A demonstration of how psychometric network analysis can be used to gain insights into employee survey data.
If you’re looking for an alternative to factor analysis for processing employee survey data, consider using psychometric network analysis (hereafter PNA).
What follows is a small demonstration of the use of PNA on employee survey data. For this purpose, I used a sample dataset that accompanies the book Predictive HR Analytics: Mastering the HR Metric by Edwards & Edwards (2019). It contains the survey responses of 832 employees on a 1 ‘strongly disagree’ to 5 ‘strongly agree’ response scale for a following set of statements.
# uploading libraries
library(readxl)
library(DT)
library(tidyverse)
# uploading legend to the data
legend <- readxl::read_excel("./surveyResults.xls", sheet = "Legend")

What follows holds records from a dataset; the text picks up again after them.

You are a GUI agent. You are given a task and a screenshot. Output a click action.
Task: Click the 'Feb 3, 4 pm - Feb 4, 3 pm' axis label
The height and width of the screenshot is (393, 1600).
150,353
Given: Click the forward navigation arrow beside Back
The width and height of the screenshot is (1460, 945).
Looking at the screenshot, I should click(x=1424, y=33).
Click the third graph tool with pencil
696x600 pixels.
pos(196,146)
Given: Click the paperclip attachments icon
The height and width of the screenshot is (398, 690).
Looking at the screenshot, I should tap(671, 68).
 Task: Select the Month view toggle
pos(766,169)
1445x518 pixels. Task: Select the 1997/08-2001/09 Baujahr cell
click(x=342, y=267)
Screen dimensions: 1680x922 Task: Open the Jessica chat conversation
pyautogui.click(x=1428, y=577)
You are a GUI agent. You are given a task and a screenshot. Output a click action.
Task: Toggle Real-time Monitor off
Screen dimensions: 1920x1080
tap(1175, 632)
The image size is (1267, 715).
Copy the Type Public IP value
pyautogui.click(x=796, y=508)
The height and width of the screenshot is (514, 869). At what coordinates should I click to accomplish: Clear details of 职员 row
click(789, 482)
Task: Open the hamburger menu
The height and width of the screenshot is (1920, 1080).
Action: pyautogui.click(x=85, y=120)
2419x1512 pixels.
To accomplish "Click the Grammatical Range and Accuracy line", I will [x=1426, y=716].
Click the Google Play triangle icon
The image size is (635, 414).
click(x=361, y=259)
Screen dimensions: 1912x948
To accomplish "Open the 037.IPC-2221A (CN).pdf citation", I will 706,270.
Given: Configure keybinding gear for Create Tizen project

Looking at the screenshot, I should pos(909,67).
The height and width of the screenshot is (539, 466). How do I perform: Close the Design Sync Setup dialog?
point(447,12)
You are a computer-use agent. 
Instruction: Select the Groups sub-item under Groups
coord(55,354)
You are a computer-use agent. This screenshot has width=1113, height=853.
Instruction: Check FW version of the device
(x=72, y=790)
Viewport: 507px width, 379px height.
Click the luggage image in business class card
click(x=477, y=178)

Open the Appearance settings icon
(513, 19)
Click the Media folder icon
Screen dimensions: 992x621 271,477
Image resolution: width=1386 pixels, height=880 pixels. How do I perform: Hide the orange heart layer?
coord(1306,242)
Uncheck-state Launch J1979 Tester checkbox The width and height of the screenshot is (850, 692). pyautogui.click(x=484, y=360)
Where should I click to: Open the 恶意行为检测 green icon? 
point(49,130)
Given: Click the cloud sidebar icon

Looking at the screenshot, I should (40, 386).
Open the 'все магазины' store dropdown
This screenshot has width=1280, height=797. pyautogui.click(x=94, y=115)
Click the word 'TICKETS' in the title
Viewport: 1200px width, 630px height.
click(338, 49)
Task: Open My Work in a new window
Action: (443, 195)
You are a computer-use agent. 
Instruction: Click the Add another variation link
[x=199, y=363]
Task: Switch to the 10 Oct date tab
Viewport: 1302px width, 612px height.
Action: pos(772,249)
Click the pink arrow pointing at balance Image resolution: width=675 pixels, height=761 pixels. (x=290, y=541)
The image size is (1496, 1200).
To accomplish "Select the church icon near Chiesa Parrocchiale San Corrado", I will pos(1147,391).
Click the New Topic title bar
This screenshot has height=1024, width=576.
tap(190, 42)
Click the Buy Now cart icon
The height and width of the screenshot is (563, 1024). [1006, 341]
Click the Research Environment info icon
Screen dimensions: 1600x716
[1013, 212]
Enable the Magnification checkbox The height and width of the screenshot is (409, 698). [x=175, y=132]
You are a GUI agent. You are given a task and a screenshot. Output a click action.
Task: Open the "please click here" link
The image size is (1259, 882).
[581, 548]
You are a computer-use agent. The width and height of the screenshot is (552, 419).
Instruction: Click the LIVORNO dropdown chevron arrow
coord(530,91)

# user-friendly table with individual survey items
DT::datatable(
legend %>% dplyr::mutate(Scale = as.factor(Scale)),
class = 'cell-border stripe',
filter = 'top',
extensions = 'Buttons',
fillContainer = FALSE,
rownames= FALSE,
options = list(
pageLength = 5,
autoWidth = TRUE,
dom = 'Bfrtip',
buttons = c('copy'),
scrollX = TRUE,
selection="multiple"
)
)
And here is a table with the survey responses we will analyse.
# uploading data
data <- readxl::read_excel("./surveyResults.xls", sheet = "Data")
# selecting relevant data
mydata <- data %>%
dplyr::select(ManMot1:pos3)
# user-friendly table with the data used in the analysis
DT::datatable(
mydata,
class = 'cell-border stripe',
filter = 'top',
extensions = 'Buttons',
fillContainer = FALSE,
rownames= FALSE,
options = list(
pageLength = 5,
autoWidth = TRUE,
dom = 'Bfrtip',
buttons = c('copy'),
scrollX = TRUE,
selection="multiple"
)
)
We will use the bootnet
R package to estimate the regularized partial correlation network using the Spearman correlation matrix and LASSO regularization, and then select the final network using the Extended Bayesian Information Criterion (with γ parameter set to 0.5).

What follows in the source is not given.